4 Responses to “Danna’s Inside Scoop on the IP Victory”

  1. Randolph Wilson

    Danna, thank you for your reply. Truly you and the entire Dogwood Alliance staff are to be congratulated for your work to bring IP to the table and to finally hold IP accountable to cease the future destruction of Southern forests.

    My sketicism remains….for as a former, long term employee of IP….to my regret….I witnessed first hand the conversion of Southern hardwood forests to pine plantations on lands then owned by IP. Now that IP is stepping up to the plate to take responsibility, to me anyway, is akin to the Fox guarding the chicken house after the Fox has eaten all the chickens. However my sketicism aside, this is indeed progress.

    I worked for many years in the Atlantic area of North and South Carolina. The najority of these lands are now owned by Resource Management Services (aka Red Mountain Timber), so it will be interesting to see how RMS co-operates in this initiative. I know RMS has a 15 year wood purchase agreement with IP, so perhaps IP can exert influence to bring RMS along.

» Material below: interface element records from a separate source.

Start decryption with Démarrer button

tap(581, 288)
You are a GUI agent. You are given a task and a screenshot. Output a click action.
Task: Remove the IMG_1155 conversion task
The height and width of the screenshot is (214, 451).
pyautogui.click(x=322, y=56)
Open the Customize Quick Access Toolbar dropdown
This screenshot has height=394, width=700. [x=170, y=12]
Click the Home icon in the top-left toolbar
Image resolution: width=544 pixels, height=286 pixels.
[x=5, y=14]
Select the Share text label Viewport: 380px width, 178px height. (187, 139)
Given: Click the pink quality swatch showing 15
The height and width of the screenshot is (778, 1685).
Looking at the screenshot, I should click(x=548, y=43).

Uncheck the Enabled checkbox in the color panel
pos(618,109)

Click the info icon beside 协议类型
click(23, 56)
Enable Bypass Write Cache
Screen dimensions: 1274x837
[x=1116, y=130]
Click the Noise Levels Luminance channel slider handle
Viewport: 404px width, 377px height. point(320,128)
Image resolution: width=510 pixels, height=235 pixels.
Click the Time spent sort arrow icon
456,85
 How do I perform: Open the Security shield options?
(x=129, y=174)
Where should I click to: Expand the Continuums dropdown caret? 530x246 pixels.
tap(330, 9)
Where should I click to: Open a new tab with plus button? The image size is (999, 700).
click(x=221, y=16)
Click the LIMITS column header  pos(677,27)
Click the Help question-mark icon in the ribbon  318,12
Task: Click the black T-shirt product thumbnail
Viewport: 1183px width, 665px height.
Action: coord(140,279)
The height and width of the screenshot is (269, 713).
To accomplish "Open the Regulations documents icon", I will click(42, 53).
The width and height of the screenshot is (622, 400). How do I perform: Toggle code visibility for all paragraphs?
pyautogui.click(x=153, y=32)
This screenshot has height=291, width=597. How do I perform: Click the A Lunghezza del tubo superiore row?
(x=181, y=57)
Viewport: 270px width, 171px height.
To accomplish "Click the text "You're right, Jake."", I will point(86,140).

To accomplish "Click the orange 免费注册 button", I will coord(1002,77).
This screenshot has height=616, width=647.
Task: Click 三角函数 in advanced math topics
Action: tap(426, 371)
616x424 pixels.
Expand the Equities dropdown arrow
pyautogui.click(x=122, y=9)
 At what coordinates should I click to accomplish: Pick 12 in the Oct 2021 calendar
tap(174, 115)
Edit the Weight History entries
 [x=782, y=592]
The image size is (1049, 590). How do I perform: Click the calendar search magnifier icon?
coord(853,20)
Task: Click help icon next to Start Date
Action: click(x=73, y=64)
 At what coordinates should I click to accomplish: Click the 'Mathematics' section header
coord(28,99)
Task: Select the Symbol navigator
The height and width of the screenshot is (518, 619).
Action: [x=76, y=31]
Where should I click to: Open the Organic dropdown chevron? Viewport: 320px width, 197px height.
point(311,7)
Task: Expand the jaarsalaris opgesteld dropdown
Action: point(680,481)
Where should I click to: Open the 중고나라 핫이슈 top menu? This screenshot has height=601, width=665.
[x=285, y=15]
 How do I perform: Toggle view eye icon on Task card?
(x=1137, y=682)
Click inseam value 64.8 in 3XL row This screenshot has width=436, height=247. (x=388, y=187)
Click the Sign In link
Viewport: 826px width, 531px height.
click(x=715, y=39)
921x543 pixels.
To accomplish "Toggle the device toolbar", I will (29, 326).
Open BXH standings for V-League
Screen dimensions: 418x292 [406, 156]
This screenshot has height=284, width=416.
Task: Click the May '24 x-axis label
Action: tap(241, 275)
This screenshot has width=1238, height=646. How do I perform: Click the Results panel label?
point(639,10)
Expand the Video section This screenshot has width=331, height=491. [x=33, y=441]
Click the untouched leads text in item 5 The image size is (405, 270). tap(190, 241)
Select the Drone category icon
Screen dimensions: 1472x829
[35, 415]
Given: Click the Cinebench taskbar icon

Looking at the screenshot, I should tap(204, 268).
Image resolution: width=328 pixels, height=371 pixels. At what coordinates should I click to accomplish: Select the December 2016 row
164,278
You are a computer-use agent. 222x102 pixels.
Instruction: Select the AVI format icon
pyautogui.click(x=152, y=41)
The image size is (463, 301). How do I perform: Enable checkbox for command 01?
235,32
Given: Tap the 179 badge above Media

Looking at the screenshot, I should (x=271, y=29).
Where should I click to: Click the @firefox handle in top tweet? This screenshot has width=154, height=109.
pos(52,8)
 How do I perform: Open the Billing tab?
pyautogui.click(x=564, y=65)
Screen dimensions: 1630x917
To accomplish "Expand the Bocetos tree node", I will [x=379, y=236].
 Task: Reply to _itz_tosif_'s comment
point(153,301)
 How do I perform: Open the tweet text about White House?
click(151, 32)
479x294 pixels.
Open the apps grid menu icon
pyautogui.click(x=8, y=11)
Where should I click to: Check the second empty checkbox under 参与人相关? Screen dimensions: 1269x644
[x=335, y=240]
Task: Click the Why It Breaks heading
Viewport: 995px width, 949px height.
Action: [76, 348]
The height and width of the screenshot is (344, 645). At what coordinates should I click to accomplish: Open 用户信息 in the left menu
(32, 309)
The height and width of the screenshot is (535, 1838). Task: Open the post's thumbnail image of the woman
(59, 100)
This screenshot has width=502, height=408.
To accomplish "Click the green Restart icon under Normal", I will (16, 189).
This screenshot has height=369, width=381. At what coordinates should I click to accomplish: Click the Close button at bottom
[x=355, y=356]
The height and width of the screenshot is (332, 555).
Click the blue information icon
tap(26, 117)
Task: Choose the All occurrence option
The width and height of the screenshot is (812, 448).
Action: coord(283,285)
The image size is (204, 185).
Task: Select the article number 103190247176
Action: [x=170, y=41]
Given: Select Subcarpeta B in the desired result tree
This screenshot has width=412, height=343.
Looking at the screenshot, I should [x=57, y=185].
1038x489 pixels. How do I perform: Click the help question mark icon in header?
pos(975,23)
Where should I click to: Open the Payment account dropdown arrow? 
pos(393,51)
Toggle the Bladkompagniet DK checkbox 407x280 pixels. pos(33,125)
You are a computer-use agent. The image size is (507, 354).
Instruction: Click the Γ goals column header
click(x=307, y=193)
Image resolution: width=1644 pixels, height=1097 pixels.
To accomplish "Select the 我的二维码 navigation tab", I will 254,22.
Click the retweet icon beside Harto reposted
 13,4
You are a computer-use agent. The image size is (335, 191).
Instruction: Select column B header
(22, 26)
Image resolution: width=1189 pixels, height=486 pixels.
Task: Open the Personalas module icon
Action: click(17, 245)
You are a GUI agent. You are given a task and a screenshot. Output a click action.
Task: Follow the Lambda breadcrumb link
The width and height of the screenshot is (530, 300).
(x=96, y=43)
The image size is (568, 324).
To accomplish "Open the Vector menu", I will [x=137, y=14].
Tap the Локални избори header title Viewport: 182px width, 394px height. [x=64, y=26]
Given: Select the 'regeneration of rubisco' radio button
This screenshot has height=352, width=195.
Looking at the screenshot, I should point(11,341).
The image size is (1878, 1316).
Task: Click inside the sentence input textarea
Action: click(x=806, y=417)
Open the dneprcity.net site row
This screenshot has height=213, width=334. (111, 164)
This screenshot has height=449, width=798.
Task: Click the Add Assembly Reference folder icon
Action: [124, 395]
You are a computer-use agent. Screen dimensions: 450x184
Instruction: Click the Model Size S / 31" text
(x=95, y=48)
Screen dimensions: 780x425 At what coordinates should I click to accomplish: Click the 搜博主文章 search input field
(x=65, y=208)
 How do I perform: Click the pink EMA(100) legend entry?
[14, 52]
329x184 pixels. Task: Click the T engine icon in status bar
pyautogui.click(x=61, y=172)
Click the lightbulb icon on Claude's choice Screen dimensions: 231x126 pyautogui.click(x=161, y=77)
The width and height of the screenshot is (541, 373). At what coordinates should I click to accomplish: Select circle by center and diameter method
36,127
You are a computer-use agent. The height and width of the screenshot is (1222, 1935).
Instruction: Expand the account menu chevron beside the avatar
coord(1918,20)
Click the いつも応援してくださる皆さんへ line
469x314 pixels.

    BTW….let us all work together to keep the genetically engineered Eucalyptus out of the Southeast.

    Good Luck and continue the good work.

  2. Randolph Wilson

    While your partnership with IP is indeed a victory…..it is on the other hand a day late and a dollar short.

    IP no longer owns any timberlands in the Southeast US…..no timberlands in the US….only on Brazil. IP sold 6.5 million acres of timberlands in 2006…all of the corporations land holdings and retained those lands in Brazil. I should know…as I was employed by IP for 32 years as a Forester in the Southeast.

    IP is also a partner with ArborGen who wishes to market/sell and plant test plots…of genitically modified Eucalyptus in the Southeast. Righly so…..is being many enviromental groups (including Dogwood Alliance) is fightng to stop.

    I wish you much success as the Southeast has been devasted by these huge timber companies. But knowing IP’s past…..I am not holding my breath.

    • Randolph, thanks for your thoughtful response. You are right IP does not own any timber lands anymore and for many years has been claiming that because of that, they have no responsibility. (Even when they did onw a lot of land they still relied on other landowners to supply them with around 75% of the wood for their operations. But, the reality is that IP as one of the largest buyers of wood in the region has huge influence over how forests are managed. This agreement is paradigm shifting in that large paper companies are now taking responsibility for the landscape level impacts of their wood sourcing, regardless of the ownership. Private landownership has long been held up as an excuse for the status quo. And, you are right about ARborgen…we are well aware of that and will continue to work hard to stop the industrial release of genetically engineered trees. IP still has a long way to go, but they have made some real progress here.